Mais recentemente, a unidade esteve diretamente envolvida na garantia da idoneidade do sistema eletrônico de votação. Em parceria com o Tribunal Superior Eleitoral (TSE), a Abin cuidou da segurança da comunicação entre os boletins de urna e o sistema central de contabilização. Também atuou com a “assinatura” dos softwares das urnas, espécie de aval eletrônico de que nenhuma alteração poderia ser feita dali em diante.


Parte desse trabalho, segundo Magno, foi feita por meio de tecnologia conhecida como criptografia pós-quântica, considerada o estado da arte em termos de proteção de sistemas. Trata-se de uma forma de defesa baseada em computação quântica, que tem capacidade de processamento imensamente superior ao da tradicional, baseada em um sistema binário.


“O Brasil é hoje o primeiro país do mundo a utilizar a criptografia pós-quântica em larga escala”, afirmou. A expectativa agora é que essa tecnologia vá sendo testada e implementada em outras áreas estratégicas do governo. “A gente entende que é preciso ter uma criptografia nacional em todas as comunicações estratégicas.”
Ele defende que a rede privativa do governo federal, a ser criada no âmbito da instalação da tecnologia 5G no país, deveria contar com criptografia nacional.


A Abin já identificou tentativas de invasão a sistemas de hospitais durante a pandemia. Também ajudou a Biblioteca Nacional a recuperar dados perdidos em um ataque.
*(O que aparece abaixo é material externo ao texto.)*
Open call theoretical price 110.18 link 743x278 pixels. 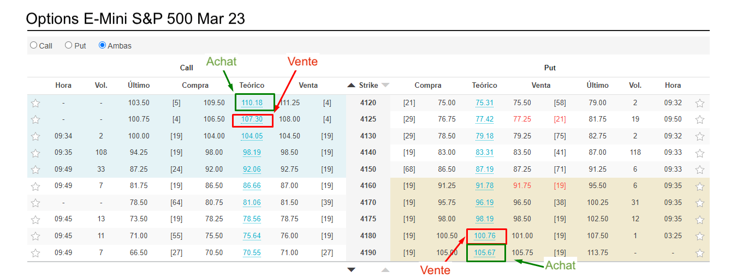click(252, 102)
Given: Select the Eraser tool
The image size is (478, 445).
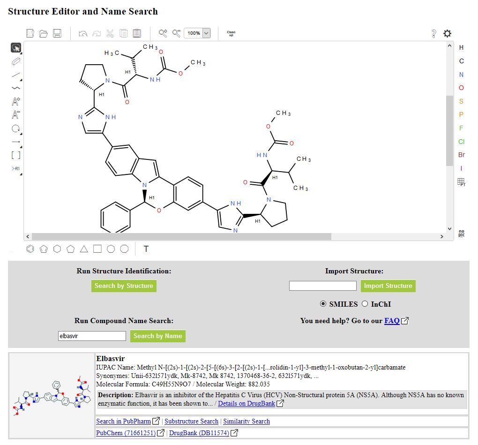Looking at the screenshot, I should point(16,61).
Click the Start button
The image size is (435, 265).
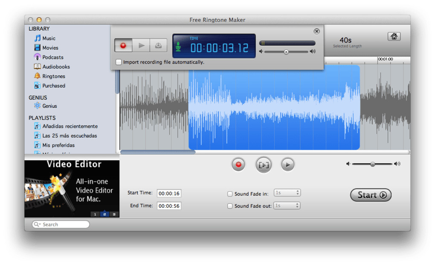coord(371,195)
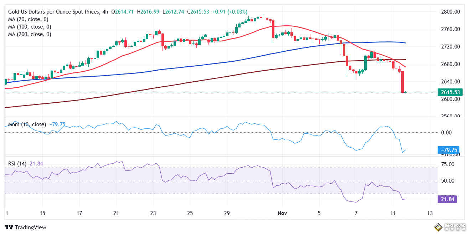Click the 21 date label on time axis
469x235 pixels.
[x=116, y=213]
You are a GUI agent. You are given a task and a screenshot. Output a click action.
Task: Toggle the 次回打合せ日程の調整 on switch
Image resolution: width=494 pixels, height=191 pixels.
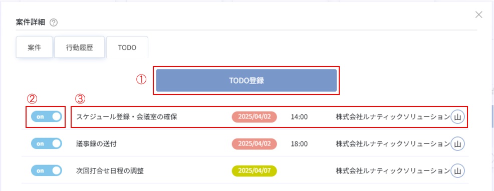tap(46, 171)
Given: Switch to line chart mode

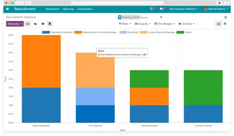Looking at the screenshot, I should [x=35, y=24].
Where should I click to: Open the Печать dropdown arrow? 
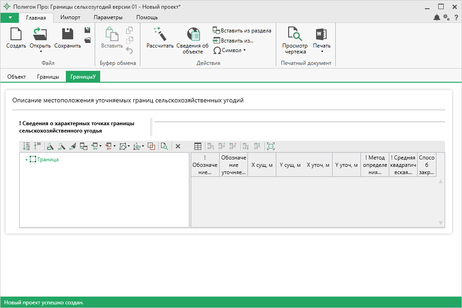322,51
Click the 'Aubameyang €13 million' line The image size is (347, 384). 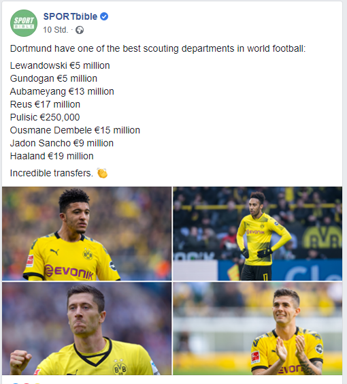62,92
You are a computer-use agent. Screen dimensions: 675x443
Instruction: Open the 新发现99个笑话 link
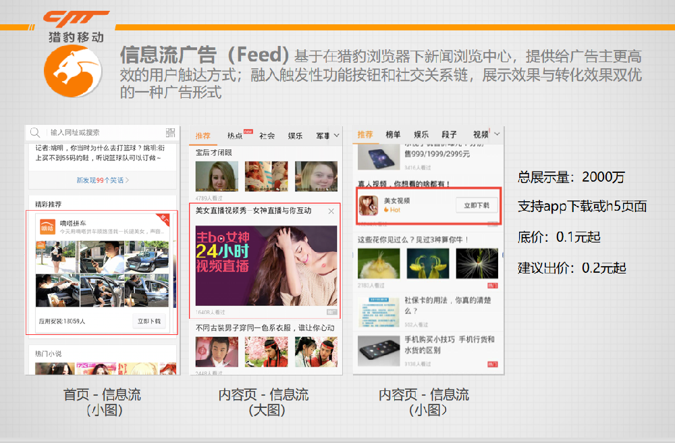click(101, 180)
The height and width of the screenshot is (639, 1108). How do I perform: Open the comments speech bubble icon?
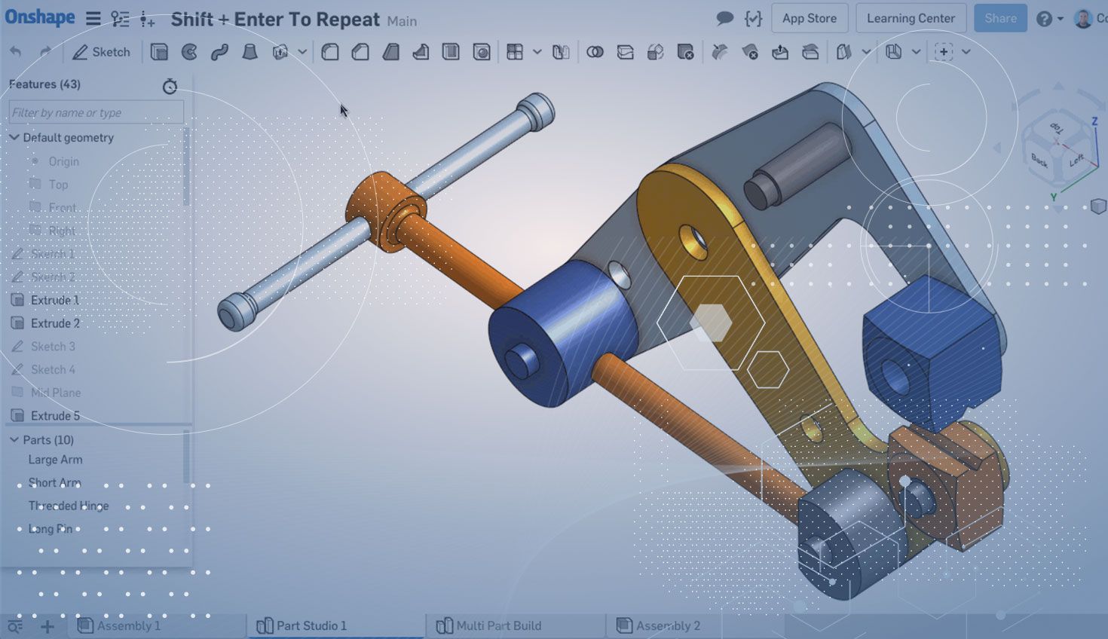724,19
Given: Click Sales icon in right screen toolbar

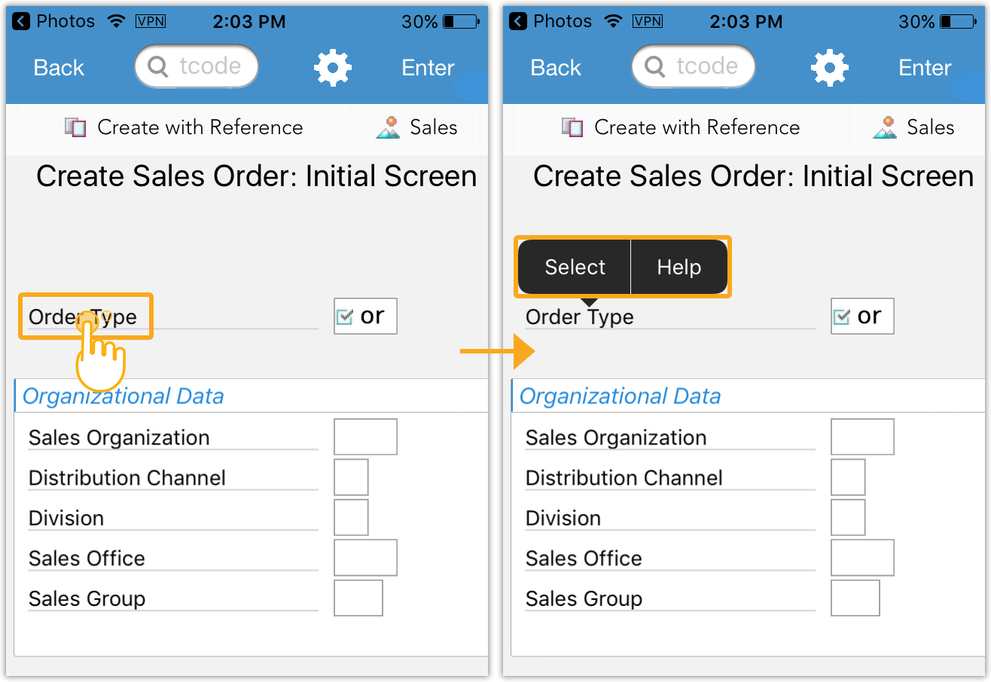Looking at the screenshot, I should (885, 127).
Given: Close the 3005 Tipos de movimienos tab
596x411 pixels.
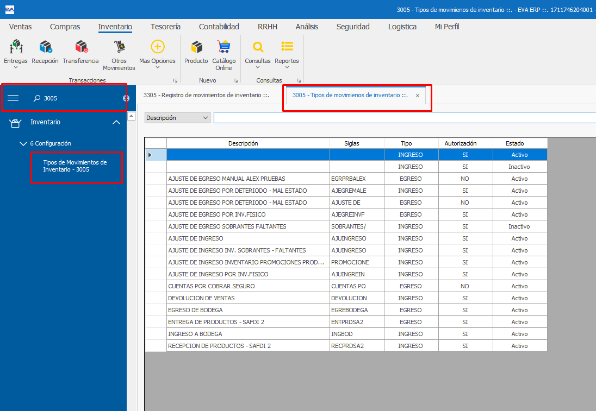Looking at the screenshot, I should point(418,96).
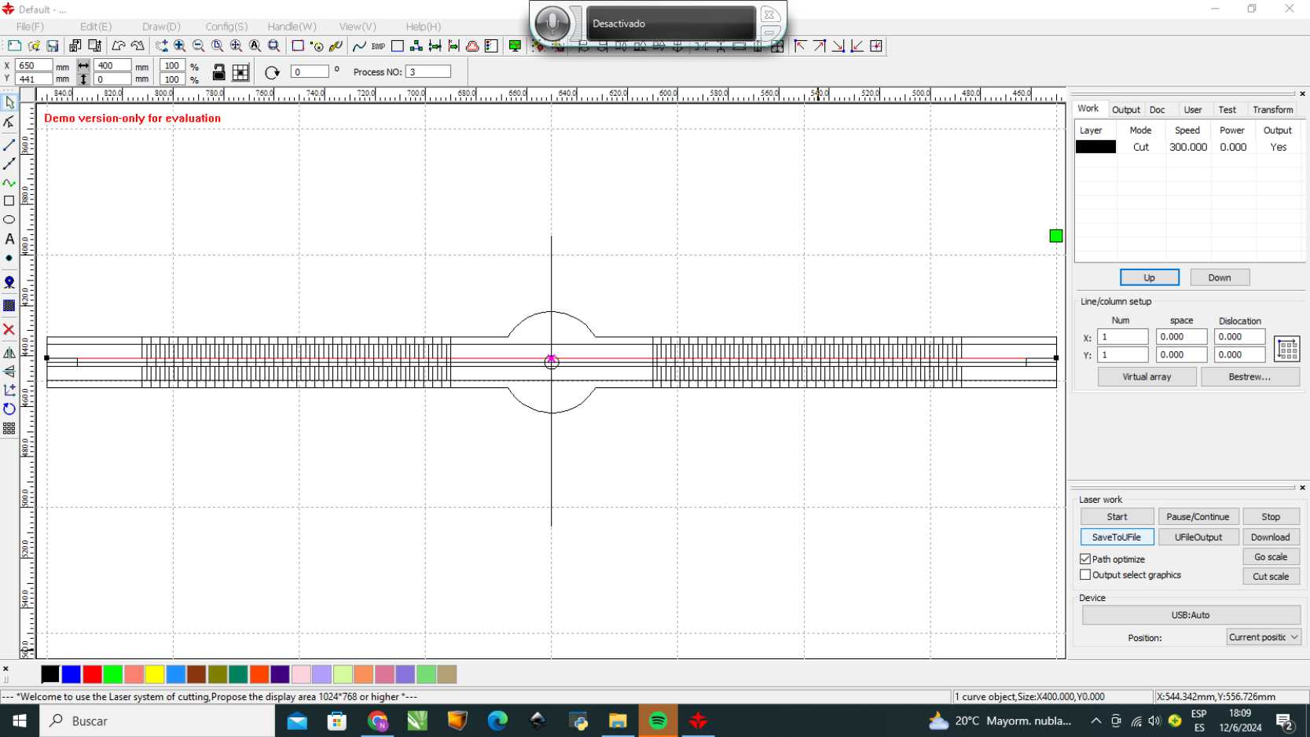1310x737 pixels.
Task: Click the Virtual array button
Action: (x=1147, y=377)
Por enquanto, porém, é obrigada a eleger prioridades, devido a restrições orçamentárias.
Essa demanda vem na esteira de um crescimento nos episódios de tentativas de ataque cibernético, tanto em quantidade quanto em complexidade. A expansão do uso da inteligência artificial é um complicador extra. Segundo o diretor do Cepesc, ainda estão no início os estudos sobre os possíveis usos “maliciosos” da ferramenta. Ele lembra, por outro lado, que a tecnologia também pode ajudar a agilizar o desenvolvimento de mecanismos de defesa.
 

No mês passado, completaram-se dez anos do escândalo protagonizado por Edward Snowden, ex-funcionário da CIA e da NSA, que revelou um megaesquema de espionagem do governo dos EUA. O Brasil, governado na época por Dilma Rousseff, estava entre os alvos. Comunicações da presidente, de embaixadas e da Petrobras foram vítimas da espionagem. O governo americano já fazia uso de inteligência artificial para processar o grande volume de informações interceptadas. A capacidade dessa tecnologia já aumentou muito.


A desinformação e as fake news também mobilizam a segurança cibernética. Episódios considerados menores, envolvendo proliferação de mensagens difamatórias em redes sociais são normalmente tratados pelas polícias judiciárias. Há, contudo, casos que podem comprometer setores estratégicos, nos quais a Abin se envolve.


Campanhas de desinformação podem ocorrer, por exemplo, para prejudicar a exportação de carne pelo Brasil ou tumultuar processos eleitorais. “Intervenção externa é algo que pode ser feito de várias formas, por meio de direcionamento em redes sociais para tentar modificar comportamentos ou percepções da população”, disse.


Apesar da revolução digital, Magno lembra que a espionagem tradicional, com agentes infiltrados, continuará ocorrendo. “Existe uma tendência no serviço de inteligência do mundo inteiro de investir mais na inteligência cibernética, que tem eficiência grande a custo baixo, além da segurança adicional. Mas existem dados que só se consegue acessar por meio da inteligência tradicional, humana”.